さらに、横浜市が「みなとみらい21」の再開発を進め、1993年に「ランドマークタワー」が開業したことも衰退の一因である。「マイカル本牧」のオープン当初は東京、埼玉、千葉といった遠方からも客を集め、20代の来店比率も高かったが、これらの競合施設に客足を奪われた。赤字に陥っていた「マイカル本牧」は、1996年に大幅リニューアルを実施している。

みなとみらい
みなとみらいが「マイカル本牧」から客足をさらっていった(筆者撮影)

マイカルは2001年に経営破綻。その後、イオンの子会社となった。「マイカル本牧」1番街などは「サティ」として営業を続けたが、前述のとおり多くの棟は閉鎖・解体された。

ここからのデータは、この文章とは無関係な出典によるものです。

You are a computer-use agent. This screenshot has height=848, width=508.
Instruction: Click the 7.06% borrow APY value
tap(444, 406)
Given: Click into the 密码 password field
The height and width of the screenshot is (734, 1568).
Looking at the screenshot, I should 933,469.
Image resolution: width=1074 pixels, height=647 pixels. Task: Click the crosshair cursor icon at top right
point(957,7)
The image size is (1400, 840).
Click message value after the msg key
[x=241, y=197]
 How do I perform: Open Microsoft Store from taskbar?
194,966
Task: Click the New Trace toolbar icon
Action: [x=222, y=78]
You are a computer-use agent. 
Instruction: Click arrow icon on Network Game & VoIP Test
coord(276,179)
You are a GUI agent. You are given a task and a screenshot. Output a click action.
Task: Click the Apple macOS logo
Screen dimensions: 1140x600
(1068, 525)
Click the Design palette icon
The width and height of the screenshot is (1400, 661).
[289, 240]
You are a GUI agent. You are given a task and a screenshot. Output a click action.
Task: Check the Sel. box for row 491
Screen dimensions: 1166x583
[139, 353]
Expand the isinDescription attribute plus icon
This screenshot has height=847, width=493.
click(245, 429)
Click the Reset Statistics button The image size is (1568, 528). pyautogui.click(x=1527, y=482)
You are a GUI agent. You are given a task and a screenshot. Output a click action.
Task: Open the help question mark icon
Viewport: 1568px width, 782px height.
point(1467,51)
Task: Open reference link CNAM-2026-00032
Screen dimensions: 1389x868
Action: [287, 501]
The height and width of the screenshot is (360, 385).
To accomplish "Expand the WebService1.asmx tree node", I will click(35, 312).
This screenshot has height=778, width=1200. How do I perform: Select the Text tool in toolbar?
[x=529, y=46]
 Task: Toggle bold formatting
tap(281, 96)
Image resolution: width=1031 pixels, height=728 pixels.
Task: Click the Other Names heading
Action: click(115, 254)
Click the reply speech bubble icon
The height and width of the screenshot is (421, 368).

5番街は2008年に「シュロア本牧」として再生される話があったが実現せず。2010年にゲオの子会社であるゲオエステートが改装し、「ベイタウン本牧5番街」として開業した。2011年に「サティ」は「イオン」に改称された。

5つの要因が廃墟モールを生んだ

冒頭にて、廃墟モールの誕生には7つの要因があると書いた。具体的には以下の7つだ。

①競合施設の存在、②モータリゼーションの進展、③アクセスの悪さ、④動線の設計ミス、⑤施設規模の不適合、⑥運営会社の破綻、⑦核テナントの撤退

「ベイタウン本牧5番街」、かつての「マイカル本牧」が当てはまるのは、①競合施設の存在、③アクセスの悪さ、④動線の設計ミス、⑤施設規模の不適合、⑥運営会社の破綻 である。7要因のうち、5つが該当するのだ。なかでも、「アクセスの悪さ」が致命的な要因であったと考えられる。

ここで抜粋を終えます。